Segment Start: Source material
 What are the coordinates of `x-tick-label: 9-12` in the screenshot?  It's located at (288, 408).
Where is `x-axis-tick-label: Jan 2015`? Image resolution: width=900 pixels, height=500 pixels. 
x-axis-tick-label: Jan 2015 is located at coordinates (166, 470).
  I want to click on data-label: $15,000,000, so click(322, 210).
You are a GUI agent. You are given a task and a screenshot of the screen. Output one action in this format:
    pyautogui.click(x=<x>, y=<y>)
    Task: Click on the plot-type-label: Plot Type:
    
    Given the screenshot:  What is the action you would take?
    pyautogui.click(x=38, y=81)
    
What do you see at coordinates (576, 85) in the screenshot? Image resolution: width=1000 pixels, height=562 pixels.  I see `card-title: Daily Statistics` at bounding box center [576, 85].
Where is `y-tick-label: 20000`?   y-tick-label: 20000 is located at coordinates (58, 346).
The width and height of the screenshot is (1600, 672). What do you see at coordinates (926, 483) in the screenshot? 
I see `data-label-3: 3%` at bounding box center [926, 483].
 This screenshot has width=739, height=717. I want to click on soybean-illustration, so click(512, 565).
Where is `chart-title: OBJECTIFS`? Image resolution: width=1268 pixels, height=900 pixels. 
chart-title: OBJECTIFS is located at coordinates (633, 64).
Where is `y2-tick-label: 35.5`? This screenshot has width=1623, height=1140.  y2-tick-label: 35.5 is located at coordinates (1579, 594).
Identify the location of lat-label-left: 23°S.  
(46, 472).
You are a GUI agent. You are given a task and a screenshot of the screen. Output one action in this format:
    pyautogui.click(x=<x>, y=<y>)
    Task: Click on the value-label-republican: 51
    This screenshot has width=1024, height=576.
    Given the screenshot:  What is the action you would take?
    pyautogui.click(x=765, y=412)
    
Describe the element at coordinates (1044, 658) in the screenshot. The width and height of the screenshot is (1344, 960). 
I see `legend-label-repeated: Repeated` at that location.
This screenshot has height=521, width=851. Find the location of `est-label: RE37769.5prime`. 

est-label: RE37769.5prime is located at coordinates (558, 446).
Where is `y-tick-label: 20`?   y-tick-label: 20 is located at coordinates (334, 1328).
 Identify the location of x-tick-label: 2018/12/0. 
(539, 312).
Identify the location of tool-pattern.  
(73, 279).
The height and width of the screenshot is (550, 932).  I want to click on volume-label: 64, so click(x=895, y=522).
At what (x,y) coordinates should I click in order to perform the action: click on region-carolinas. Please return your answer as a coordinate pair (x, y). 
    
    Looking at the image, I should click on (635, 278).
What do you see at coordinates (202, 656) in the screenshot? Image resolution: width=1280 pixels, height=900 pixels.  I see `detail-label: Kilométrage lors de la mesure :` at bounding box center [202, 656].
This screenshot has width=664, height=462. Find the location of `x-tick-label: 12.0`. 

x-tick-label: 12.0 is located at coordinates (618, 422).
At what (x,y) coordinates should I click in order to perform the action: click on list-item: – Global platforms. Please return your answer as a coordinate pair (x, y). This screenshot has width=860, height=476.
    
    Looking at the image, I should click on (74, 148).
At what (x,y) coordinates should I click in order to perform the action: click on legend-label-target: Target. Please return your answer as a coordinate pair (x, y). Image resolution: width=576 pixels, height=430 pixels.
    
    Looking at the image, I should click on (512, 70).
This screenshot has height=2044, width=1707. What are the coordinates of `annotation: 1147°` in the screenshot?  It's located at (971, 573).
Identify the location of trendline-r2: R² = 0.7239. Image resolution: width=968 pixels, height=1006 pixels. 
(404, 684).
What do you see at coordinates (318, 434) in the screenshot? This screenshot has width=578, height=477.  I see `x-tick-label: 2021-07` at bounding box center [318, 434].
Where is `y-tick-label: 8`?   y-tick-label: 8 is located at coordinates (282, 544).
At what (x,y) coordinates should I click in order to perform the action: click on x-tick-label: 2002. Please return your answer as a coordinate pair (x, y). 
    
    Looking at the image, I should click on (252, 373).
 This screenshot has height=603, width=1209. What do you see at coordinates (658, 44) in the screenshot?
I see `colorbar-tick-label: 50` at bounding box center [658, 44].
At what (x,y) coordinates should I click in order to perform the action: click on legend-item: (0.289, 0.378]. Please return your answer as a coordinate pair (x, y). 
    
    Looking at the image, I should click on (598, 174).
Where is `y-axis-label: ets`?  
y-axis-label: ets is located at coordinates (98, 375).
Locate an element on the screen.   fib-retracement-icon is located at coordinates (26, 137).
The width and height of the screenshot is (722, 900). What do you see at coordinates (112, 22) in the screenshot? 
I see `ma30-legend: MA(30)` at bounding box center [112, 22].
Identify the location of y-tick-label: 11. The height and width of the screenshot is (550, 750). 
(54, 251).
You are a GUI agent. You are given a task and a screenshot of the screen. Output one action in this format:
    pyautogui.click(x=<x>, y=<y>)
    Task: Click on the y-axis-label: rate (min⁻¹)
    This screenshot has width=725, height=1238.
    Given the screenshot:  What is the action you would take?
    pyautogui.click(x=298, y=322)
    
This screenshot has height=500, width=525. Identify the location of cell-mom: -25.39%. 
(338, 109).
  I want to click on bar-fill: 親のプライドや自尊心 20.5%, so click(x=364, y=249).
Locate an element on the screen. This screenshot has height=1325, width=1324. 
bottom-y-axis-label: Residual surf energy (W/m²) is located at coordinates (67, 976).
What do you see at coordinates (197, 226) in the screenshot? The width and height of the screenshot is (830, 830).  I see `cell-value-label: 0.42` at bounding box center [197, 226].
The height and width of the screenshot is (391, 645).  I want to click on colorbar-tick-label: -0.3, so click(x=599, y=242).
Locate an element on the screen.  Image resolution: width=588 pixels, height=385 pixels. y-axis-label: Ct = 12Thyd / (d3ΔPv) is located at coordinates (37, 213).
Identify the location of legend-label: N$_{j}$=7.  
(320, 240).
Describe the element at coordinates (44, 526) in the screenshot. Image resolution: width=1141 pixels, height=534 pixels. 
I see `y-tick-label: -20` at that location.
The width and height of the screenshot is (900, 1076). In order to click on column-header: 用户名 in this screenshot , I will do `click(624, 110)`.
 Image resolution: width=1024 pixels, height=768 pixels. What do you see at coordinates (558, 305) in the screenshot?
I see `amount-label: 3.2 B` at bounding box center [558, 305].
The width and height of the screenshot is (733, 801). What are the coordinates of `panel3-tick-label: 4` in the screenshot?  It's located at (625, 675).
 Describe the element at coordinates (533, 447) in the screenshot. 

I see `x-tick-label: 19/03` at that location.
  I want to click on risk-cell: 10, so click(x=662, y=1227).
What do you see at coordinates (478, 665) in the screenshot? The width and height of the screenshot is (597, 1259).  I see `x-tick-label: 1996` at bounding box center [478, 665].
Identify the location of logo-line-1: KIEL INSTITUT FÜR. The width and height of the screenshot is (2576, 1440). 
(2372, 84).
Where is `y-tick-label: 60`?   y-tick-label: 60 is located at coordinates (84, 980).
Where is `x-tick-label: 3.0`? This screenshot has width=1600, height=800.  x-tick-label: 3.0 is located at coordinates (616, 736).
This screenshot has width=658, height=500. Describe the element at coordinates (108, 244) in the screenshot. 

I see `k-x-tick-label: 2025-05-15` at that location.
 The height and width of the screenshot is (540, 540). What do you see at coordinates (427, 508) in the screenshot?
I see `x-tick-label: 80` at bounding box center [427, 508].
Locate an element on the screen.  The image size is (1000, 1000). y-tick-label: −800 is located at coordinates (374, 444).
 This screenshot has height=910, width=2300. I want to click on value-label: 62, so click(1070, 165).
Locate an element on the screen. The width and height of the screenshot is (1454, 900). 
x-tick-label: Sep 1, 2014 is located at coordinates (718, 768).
Segment End: Source material
• _Work required_
Count how many lines of the data above contain the word "Please" and reply with only that number.

• _Output below_
5